The MapR Data Platform Release – Real time, Reliable, Results

Contributed by

11 min read

On behalf of the entire MapR community, I’m happy to report that MapR 5.1 is now generally available.

For the first time ever, you can deploy a single platform that includes the key pieces of a big data deployment: Hadoop, Spark, Distributed File and Object Store, NoSQL with JSON, and event streaming. Check out the release notes for more detailed information.

Take the product for a test drive by downloading the MapR Data Platform.

A trip down memory lane

In 2015, MapR shipped three significant core releases : 4.0.2 in January, 4.1 in April, 5.0 and the GA version of Apache Drill in July. While all this was happening, many of my colleagues in engineering (who’ve demonstrated a whole new level of ingenuity and multitasking) were also working on one of the biggest releases in the history of MapR—the converged data platform release (AKA, MapR 5.1).

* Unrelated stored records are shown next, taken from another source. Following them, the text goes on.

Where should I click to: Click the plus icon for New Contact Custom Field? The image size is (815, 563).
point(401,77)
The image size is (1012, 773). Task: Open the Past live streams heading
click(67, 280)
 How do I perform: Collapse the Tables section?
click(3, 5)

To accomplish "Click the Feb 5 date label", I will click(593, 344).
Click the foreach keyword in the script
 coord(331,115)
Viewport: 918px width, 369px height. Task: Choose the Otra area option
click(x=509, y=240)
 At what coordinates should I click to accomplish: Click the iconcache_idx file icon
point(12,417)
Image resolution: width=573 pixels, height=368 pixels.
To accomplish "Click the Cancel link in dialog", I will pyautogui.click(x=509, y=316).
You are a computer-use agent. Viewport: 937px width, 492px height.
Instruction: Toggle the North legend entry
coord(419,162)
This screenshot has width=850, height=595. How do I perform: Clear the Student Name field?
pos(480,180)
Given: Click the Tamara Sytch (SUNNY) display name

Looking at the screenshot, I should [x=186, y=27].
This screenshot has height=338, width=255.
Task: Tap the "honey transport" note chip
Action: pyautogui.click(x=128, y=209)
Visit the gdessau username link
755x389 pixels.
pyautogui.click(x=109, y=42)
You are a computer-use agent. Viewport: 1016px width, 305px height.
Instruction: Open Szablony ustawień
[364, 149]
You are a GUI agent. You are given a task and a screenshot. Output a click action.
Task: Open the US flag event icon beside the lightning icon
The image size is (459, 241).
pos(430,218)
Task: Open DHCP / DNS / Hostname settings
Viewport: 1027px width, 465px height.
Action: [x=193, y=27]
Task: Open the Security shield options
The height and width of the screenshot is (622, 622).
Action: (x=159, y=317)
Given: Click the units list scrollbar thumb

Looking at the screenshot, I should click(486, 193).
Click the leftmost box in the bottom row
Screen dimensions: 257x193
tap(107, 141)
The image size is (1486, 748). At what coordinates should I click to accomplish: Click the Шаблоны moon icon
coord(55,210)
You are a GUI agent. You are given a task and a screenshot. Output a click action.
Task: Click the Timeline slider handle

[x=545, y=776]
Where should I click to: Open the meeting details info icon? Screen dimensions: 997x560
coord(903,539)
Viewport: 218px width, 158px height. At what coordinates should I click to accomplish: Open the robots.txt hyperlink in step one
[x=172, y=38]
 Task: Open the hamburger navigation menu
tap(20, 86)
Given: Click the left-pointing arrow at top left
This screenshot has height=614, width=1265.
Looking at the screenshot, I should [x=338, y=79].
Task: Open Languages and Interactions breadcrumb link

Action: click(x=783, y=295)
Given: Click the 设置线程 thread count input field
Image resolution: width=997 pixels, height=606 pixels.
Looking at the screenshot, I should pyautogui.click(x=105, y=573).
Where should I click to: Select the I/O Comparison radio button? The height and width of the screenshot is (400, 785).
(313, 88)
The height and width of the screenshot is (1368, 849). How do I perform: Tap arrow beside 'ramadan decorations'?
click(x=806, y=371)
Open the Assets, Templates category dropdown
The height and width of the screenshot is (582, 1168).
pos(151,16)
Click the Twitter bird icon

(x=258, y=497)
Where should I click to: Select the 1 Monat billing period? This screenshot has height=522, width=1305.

Frankly, the MapR Data Platform (MCDP) release has been in the making for over six years. The founding vision of MapR was to build a single platform that will allow running batch, interactive, streaming, and real-time applications simultaneously at the level of scale and reliability that has never been possible before (see slide from over three years ago below). MapR 5.1 fulfills this promise and establishes a new foundation that customers can use to build their innovative business-leading applications.

MapR Data Platform - 2013

This required systematic, disciplined execution as we built the foundational pieces and then implemented industry-leading services on top of it.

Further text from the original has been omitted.